- Opening Delimiter -

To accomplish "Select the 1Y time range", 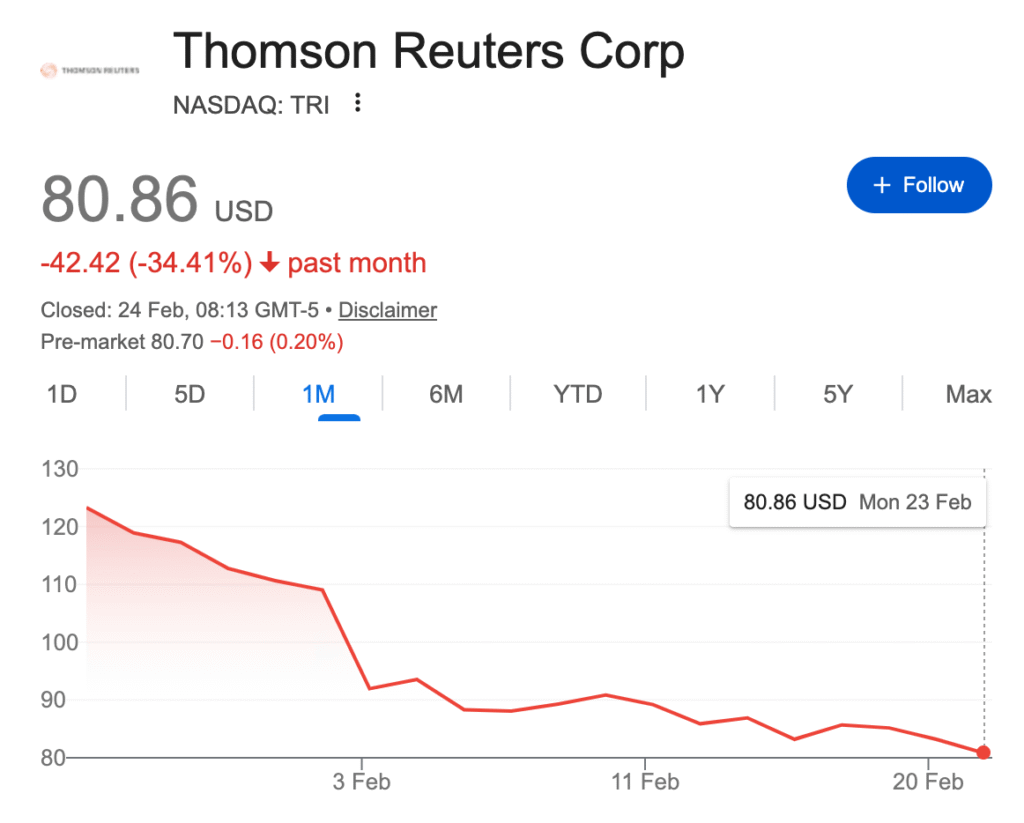I will pyautogui.click(x=710, y=394).
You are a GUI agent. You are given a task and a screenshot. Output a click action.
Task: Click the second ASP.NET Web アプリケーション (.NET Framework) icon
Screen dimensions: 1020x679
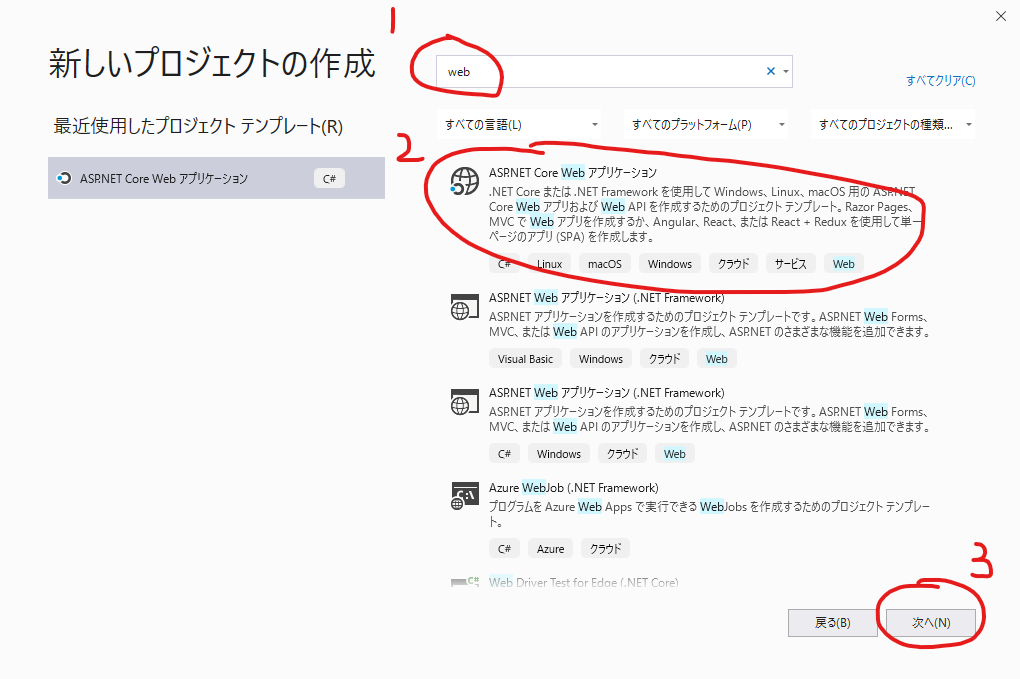tap(464, 403)
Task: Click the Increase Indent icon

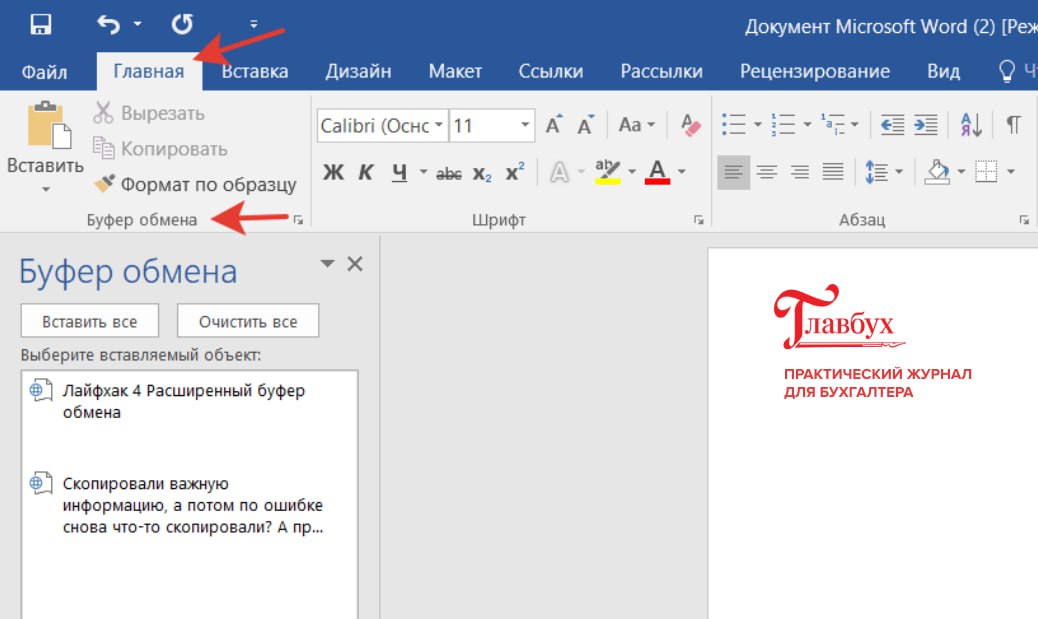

- Closing Delimiter -

> [ASSIGNMENT] Look through the records above and please copy every line in which the string "icon" occurs.

> [ANSWER TO THE EXERCISE]
Task: Click the second ASP.NET Web アプリケーション (.NET Framework) icon
Task: Click the Increase Indent icon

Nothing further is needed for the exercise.